Configuration via environment variables:

  • Request metadata: WORKFLOW_ID, REQUEST_ID, STORY_ID, SANDBOX_PROFILE, BASE_SHA, EXECUTION_BACKEND, JOB_NAME, JOB_NAMESPACE
  • Repo materialization: REPO_URL, REPO_BRANCH, optional HOST_REQUESTED_CWD
  • Agent identity: AGENT_NAME, AGENT_MODEL, AGENT_VARIANT, AGENT_PROGRAM
  • Execution config: SESSION_ID, TIMEOUT_SECONDS
  • Task prompt: TASK_PROMPT_B64 (base64-encoded)
  • Verification: VERIFICATION_COMMANDS_B64 (base64-encoded JSON array)
  • Callback path: RESULT_CALLBACK_URL, RESULT_CALLBACK_TOKEN

Expected behavior:

  1. Decode task from TASK_PROMPT_B64
  2. Materialize repo from REPO_URL / REPO_BRANCH at BASE_SHA
  3. Execute the requested AGENT_PROGRAM
  4. Run verification commands (if set)
  5. Print SandboxExecutionResult markers to stdout and POST the same result to /internal/agent-result
  6. Exit 0 (success) or non-zero (failure)

Current truthful limit:

  • pi remains local-backend only for now; do not pretend the pod runner can execute pi story runs yet.

Job Lifecycle

import { generateJobSpec, generateJobDeletion } from "@joelclaw/agent-execution";

// 1. Generate Job spec
const spec = generateJobSpec(request, {
  runtime: {
    image: "ghcr.io/joelhooks/agent-runner:latest",
    imagePullPolicy: "Always",
    command: ["bun", "run", "/app/packages/agent-execution/src/job-runner.ts"],
  },
  namespace: "joelclaw",
  imagePullSecret: "ghcr-pull",
  resultCallbackUrl: "http://host.docker.internal:3111/internal/agent-result",
  resultCallbackToken: process.env.OTEL_EMIT_TOKEN,
});

// 2. Apply to cluster (via kubectl or k8s client library)
// 3. Job runs → Pod materializes repo, executes agent, posts SandboxExecutionResult callback
// 4. Host worker can recover the same terminal result from log markers if callback delivery fails
// 5. Job auto-deletes after TTL (default: 5 minutes)

// Cancel a running Job
const deletion = generateJobDeletion("req-xyz");
// kubectl delete job ${deletion.name} -n ${deletion.namespace}

Resource Defaults

  • CPU: 500m request, 2 limit
  • Memory: 1Gi request, 4Gi limit
  • Active deadline: 1 hour
  • TTL after completion: 5 minutes
  • Backoff limit: 0 (no retries)

Security

  • Non-root execution (UID 1000, GID 1000)
  • No privilege escalation
  • All capabilities dropped
  • RuntimeDefault seccomp profile
  • Control plane toleration for single-node cluster

Verification Commands

# List agent runner Jobs
kubectl get jobs -n joelclaw -l app.kubernetes.io/name=agent-runner

# Check Job status
kubectl describe job <job-name> -n joelclaw

# View logs
kubectl logs job/<job-name> -n joelclaw

# Check for stale Jobs (should be auto-deleted by TTL)
------------------------------------
▶ [REQUIRED TASK A] On the agent runner page, why are SandboxExecutionResult markers printed to stdout in addition to being posted as a callback?
▶ [REQUIRED TASK B] Continue the agent runner page from the line after its last one.
The data isn't needed for anything here.

▶ [DATA]
------------------------------------
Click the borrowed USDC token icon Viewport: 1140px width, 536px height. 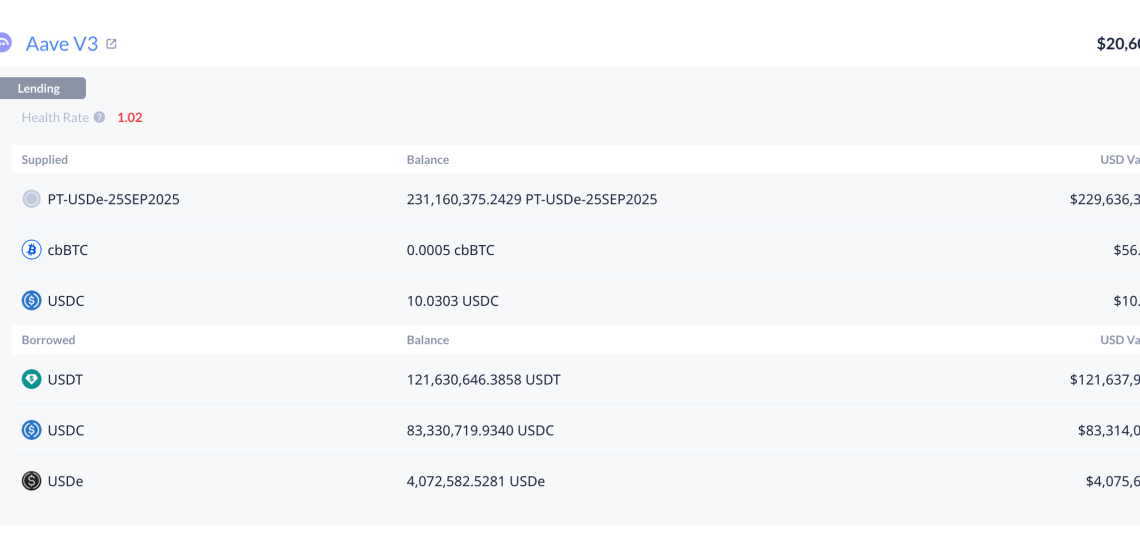(x=31, y=431)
------------------------------------
▶ [EXERCISE RESULT A] The host worker can recover the same terminal result from those log markers if delivery of the callback fails.

▶ [EXERCISE RESULT B]
kubectl get jobs -n joelclaw --show-all

Current State

  • ✅ Job spec generator (packages/agent-execution/src/job-spec.ts)
  • ✅ Runtime contract (k8s/agent-runner.yaml)
  • ✅ Tests (packages/agent-execution/__tests__/job-spec.test.ts)
  • ⏳ Runtime image not yet built (Story 3)
  • ⏳ Hot-image CronJob not yet implemented (Story 4)
  • ⏳ Warm-pool scheduler not yet implemented (Story 5)
  • ⏳ Restate integration not yet wired (Story 6)

Deploy Commands

# Manifests (redis, typesense, inngest, dkron)
kubectl apply -f ~/Code/joelhooks/joelclaw/k8s/

# Dkron phase-1 scheduler (ClusterIP API + CLI-managed short-lived tunnel access)
kubectl apply -f ~/Code/joelhooks/joelclaw/k8s/dkron.yaml
kubectl rollout status statefulset/dkron -n joelclaw
joelclaw restate cron status
joelclaw restate cron sync-tier1        # seed/update ADR-0216 tier-1 jobs

# system-bus worker (build + push GHCR + apply + rollout wait)
~/Code/joelhooks/joelclaw/k8s/publish-system-bus-worker.sh

# LiveKit (Helm + reconcile patches)
~/Code/joelhooks/joelclaw/k8s/reconcile-livekit.sh joelclaw

# AIStor (Helm operator + objectstore)
# Defaults to isolated `aistor` namespace to avoid service-name collisions with legacy `joelclaw/minio`.
# Cutover override (explicit only): AISTOR_OBJECTSTORE_NAMESPACE=joelclaw AISTOR_ALLOW_JOELCLAW_NAMESPACE=true
~/Code/joelhooks/joelclaw/k8s/reconcile-aistor.sh

# PDS (Helm) — always patch NodePort to 3000
# (export current values first if the release already exists)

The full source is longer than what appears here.